Mining the complexity of Western classical music, the baroque eccentricity of English folk and the allure of medieval storytelling, Genesis’ Selling England By The Pound album marked the high point of the Peter Gabriel-led incarnation of the group. Seeking inspiration in English literature and mythology, Gabriel’s verbose lyricism poured out of him as if he were a crazed poet, outstripped only by the outlandish outfits he would wear onstage during the band’s live shows.
Musically, the rest of Genesis – guitarists Tony Banks and Steve Hackett, bassist Mike Rutherford and drummer Phil Collins – were at the peak of their creative powers, too, dabbling in long-form arrangements to accompany Gabriel’s seer-like visions. Aiming to follow their 1972 album, Foxtrot, with something more off-kilter and unique that would appeal to anglophiles both at home and abroad, Selling England By The Pound gave weight to English lore and further established Genesis as one of the biggest prog-rock bands of the 70s.

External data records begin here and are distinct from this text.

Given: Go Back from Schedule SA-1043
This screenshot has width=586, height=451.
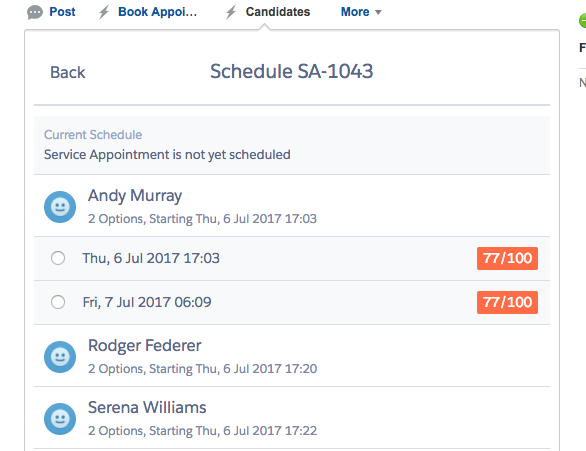Looking at the screenshot, I should (68, 72).
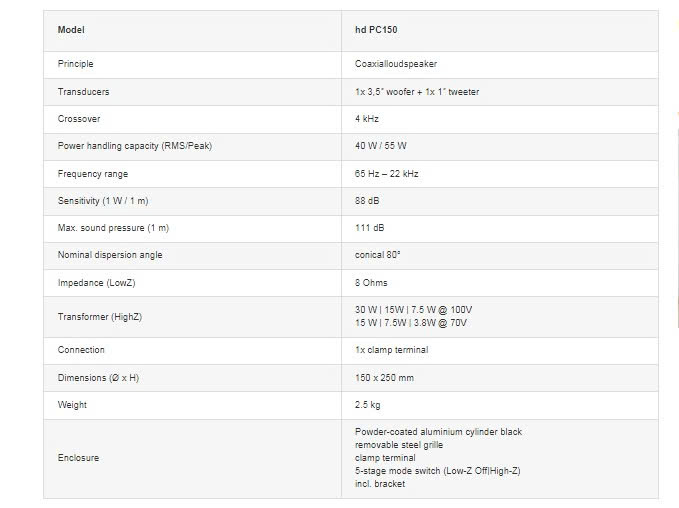Select the "Enclosure" row label
Image resolution: width=679 pixels, height=508 pixels.
(x=78, y=458)
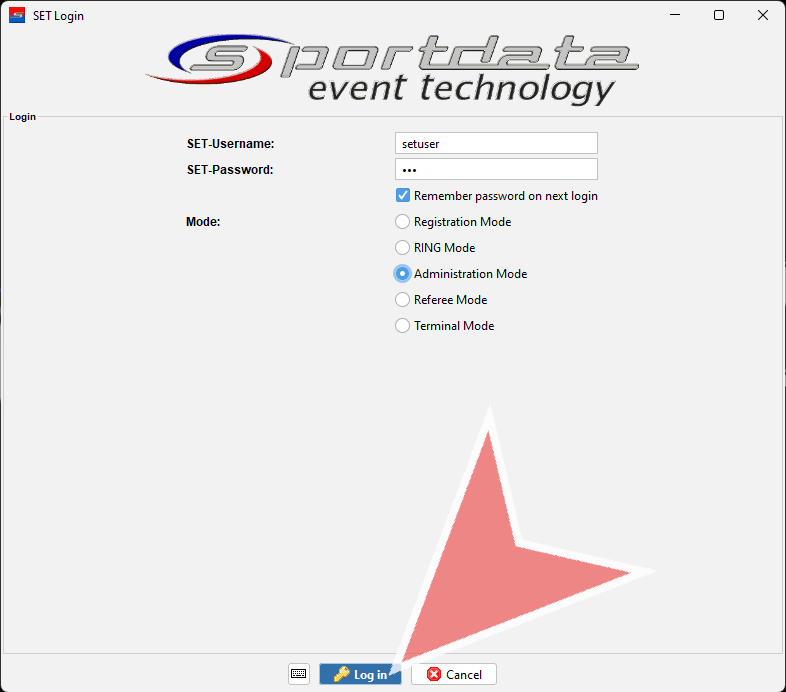Viewport: 786px width, 692px height.
Task: Choose RING Mode radio button
Action: coord(403,248)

“‘Selling England’ was very English. It wasn’t bucket and spade English… It was this other sense”
After painstakingly rehearsing the songs in early 1973, at Barwell Court, near Chessington Zoo, in Surrey, Genesis convened in West London’s Basing Street Studios with producer John Burns. Against the social backdrop of economic decline in 70s England – a nation beset with union strikes, spiralling inflation and debates over the country’s membership of the European Common Market – the idea of tackling age-old notions of Englishness and making them relevant to modern times seemed counterintuitive, if not downright foolhardy.
However, upon its release, on 28 September 1973, Selling England By The Pound struck a chord with the public, thanks to its mix of convoluted progressive-rock ambition and Gabriel’s hyper-literate pilfering of ancient myths and folk tales. “Selling England was very English,” Steve Hackett said. “It wasn’t bucket and spade English… it was this other sense.” Kicking off with Gabriel’s a cappella plea on Dancing With The Moonlit Knight (“Can you tell me where my country lies?”), the eight-minute album opener introduces a pastoral acoustic melody akin to the broadside ballad Greensleeves before launching into a storming rocker decrying the way in which commercialisation has eroded the spirit of Ye Olde England.